(Collected data)
****************

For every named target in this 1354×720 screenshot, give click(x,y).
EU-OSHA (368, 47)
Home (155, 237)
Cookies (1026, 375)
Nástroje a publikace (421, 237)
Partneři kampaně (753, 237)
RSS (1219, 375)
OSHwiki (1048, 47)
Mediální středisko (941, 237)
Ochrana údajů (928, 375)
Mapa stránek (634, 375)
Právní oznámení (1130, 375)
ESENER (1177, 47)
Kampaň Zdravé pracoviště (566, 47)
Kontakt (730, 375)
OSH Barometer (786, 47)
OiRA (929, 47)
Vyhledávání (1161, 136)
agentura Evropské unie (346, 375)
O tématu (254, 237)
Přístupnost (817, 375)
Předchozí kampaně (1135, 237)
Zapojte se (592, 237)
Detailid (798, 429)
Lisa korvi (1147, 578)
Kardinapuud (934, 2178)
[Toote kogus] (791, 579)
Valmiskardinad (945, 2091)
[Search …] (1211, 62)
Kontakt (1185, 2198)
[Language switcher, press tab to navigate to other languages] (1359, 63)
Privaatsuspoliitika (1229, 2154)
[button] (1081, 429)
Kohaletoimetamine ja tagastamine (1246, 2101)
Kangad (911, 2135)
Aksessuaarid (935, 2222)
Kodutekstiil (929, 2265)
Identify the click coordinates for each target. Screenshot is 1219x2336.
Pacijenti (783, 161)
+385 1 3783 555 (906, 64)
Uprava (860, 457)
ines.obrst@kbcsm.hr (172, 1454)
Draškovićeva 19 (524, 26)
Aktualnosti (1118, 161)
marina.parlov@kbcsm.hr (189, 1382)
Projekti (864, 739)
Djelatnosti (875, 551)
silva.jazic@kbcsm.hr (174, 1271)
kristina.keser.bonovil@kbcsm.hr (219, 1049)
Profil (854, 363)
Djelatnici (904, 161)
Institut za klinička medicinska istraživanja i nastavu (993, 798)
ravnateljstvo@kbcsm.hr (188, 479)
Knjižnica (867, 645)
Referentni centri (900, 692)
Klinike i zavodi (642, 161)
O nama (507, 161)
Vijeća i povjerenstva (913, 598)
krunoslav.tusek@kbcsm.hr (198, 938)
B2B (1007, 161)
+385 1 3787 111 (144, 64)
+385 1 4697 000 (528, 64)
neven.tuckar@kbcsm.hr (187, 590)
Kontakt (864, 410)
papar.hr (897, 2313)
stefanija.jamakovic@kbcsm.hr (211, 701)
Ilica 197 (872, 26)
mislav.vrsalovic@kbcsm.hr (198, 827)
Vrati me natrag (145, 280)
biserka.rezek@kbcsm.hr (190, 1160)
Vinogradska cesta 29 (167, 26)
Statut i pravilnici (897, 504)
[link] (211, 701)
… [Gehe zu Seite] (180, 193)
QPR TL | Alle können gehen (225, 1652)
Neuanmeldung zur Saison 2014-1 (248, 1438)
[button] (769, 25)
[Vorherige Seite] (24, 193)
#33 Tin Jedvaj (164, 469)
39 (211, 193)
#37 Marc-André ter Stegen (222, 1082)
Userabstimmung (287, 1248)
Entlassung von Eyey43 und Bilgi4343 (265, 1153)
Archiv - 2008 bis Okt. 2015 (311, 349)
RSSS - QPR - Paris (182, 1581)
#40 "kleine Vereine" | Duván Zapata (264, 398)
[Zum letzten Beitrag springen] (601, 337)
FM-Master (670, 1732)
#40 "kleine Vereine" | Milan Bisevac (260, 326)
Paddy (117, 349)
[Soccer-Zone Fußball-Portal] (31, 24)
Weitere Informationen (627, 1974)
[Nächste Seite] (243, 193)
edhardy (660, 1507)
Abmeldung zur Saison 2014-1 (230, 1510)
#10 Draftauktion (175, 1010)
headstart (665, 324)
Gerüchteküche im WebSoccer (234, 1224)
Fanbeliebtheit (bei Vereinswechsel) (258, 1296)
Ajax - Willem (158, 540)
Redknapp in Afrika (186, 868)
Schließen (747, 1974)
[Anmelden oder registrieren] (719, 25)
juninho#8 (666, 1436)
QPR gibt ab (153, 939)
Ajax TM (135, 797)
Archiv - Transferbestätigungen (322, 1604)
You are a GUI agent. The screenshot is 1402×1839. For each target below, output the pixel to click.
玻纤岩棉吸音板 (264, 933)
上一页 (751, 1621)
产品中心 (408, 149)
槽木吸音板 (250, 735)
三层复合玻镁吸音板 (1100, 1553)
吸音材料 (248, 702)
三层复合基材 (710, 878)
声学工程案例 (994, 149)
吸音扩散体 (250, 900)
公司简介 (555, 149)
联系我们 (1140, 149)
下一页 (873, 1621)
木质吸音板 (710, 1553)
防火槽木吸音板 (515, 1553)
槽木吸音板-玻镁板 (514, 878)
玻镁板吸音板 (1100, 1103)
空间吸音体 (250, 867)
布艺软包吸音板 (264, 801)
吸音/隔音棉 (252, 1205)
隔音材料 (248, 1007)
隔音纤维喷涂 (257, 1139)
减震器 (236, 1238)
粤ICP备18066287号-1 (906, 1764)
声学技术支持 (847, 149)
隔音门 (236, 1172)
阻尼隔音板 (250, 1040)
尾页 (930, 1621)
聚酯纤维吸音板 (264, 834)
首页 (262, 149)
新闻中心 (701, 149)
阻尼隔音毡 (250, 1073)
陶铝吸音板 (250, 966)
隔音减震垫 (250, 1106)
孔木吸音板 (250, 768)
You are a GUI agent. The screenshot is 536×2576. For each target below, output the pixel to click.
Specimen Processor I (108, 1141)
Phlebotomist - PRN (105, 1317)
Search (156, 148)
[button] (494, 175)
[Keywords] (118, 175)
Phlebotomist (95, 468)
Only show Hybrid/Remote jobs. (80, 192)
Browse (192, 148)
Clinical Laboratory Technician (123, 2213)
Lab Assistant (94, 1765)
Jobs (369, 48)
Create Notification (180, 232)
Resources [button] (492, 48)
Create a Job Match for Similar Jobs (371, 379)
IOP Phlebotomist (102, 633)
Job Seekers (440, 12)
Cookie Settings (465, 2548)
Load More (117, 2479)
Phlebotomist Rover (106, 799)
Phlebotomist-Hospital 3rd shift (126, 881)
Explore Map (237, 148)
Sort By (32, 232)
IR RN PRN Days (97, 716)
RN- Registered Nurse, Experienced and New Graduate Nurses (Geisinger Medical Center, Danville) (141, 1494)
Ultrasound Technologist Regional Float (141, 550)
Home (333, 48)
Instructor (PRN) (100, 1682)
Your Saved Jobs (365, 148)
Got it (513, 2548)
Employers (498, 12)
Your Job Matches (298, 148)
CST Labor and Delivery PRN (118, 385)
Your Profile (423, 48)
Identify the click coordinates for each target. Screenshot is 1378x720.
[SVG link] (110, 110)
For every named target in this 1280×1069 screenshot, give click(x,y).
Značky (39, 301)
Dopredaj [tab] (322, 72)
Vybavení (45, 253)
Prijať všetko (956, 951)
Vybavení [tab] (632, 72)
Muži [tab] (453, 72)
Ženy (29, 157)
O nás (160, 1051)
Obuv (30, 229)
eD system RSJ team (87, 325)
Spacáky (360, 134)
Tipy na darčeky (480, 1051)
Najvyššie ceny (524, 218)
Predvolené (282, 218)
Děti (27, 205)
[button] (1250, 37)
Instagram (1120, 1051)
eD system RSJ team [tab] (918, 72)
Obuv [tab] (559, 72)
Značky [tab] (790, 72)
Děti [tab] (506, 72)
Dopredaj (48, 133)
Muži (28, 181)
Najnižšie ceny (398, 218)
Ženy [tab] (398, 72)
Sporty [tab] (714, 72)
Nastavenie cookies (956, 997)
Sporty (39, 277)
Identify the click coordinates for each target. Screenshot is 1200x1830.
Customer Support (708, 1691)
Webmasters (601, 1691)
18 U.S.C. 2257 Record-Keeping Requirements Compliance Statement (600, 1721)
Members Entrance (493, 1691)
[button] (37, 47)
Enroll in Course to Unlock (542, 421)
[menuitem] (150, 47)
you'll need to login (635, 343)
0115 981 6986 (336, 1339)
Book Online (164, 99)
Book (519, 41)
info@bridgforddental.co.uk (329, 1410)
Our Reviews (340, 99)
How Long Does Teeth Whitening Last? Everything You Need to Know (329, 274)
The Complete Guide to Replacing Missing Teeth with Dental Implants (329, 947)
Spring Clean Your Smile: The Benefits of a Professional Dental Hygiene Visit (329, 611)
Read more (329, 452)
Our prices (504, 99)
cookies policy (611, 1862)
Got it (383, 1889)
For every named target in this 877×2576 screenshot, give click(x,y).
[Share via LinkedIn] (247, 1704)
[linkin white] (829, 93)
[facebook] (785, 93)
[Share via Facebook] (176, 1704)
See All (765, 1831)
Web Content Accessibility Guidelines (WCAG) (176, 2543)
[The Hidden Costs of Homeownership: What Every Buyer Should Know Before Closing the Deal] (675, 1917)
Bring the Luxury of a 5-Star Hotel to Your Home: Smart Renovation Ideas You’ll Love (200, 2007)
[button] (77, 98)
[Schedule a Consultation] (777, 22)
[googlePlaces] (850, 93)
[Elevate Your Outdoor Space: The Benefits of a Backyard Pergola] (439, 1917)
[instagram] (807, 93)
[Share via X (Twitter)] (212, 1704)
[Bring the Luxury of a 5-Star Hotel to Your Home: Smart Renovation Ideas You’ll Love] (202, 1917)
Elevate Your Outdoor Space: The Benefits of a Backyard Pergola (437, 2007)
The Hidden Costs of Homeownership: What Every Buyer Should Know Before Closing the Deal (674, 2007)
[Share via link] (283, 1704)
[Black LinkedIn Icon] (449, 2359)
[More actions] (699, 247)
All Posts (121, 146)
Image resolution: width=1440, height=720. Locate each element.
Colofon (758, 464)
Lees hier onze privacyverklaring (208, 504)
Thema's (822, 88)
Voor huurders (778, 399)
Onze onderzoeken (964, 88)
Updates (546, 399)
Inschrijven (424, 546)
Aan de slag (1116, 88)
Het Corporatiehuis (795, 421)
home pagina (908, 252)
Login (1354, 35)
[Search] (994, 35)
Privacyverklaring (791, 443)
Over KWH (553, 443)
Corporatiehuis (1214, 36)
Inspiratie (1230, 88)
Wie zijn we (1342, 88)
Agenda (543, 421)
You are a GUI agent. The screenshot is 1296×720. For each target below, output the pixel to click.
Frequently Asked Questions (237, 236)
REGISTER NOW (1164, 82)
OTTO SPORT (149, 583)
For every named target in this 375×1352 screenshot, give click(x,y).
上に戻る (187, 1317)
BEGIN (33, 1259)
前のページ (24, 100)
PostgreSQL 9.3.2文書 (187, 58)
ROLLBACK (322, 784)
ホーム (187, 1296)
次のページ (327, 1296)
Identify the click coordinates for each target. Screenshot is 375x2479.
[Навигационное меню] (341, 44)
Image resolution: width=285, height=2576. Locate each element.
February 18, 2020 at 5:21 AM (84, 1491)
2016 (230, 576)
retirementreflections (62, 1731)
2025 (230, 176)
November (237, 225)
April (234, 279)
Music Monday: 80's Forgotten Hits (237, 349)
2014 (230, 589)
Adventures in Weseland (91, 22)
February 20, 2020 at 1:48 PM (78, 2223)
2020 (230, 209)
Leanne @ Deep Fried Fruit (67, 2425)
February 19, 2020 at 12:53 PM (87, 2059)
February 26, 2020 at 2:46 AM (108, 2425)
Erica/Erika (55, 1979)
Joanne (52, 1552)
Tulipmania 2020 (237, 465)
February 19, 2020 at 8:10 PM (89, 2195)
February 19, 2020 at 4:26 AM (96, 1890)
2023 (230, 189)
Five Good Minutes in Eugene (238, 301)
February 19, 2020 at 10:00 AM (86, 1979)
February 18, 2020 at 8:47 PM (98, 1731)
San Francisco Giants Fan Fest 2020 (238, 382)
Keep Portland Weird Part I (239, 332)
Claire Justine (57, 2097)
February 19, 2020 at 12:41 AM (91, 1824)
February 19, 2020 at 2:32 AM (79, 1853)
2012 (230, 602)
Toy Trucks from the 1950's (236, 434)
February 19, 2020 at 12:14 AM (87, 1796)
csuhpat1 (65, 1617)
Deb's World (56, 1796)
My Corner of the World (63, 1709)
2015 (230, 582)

****************

▶ _Requirement_: Copy the records from the line with "OTTO SPORT (149, 583)" up to and including the line with "San Francisco Giants Fan Fest 2020 (238, 382)", raising each x and y coordinate by 120. Keep every other line and number unchanged.

▶ _Exercise answer_:
OTTO SPORT (269, 703)
For every named target in this 375×1352 screenshot, give click(x,y).
上に戻る (307, 1437)
BEGIN (153, 1379)
前のページ (144, 220)
PostgreSQL 9.3.2文書 (307, 178)
ROLLBACK (442, 904)
ホーム (307, 1416)
次のページ (447, 1416)
Identify the click coordinates for each target. Screenshot is 375x2479.
[Навигационное меню] (461, 164)
Image resolution: width=285, height=2576. Locate each element.
February 18, 2020 at 5:21 AM (204, 1611)
2016 (350, 696)
retirementreflections (182, 1851)
2025 (350, 296)
November (357, 345)
April (354, 399)
Music Monday: 80's Forgotten Hits (357, 469)
2014 (350, 709)
Adventures in Weseland (211, 142)
February 20, 2020 at 1:48 PM (198, 2343)
2020 (350, 329)
Leanne @ Deep Fried Fruit (187, 2545)
February 19, 2020 at 12:53 PM (207, 2179)
February 26, 2020 at 2:46 AM (228, 2545)
Erica/Erika (175, 2099)
Joanne (172, 1672)
Tulipmania 2020 (357, 585)
February 19, 2020 at 8:10 PM (209, 2315)
February 19, 2020 at 4:26 AM (216, 2010)
2023 (350, 309)
Five Good Minutes in Eugene (358, 421)
February 19, 2020 at 10:00 AM (206, 2099)
February 18, 2020 at 8:47 PM (218, 1851)
San Francisco Giants Fan Fest 2020 (358, 502)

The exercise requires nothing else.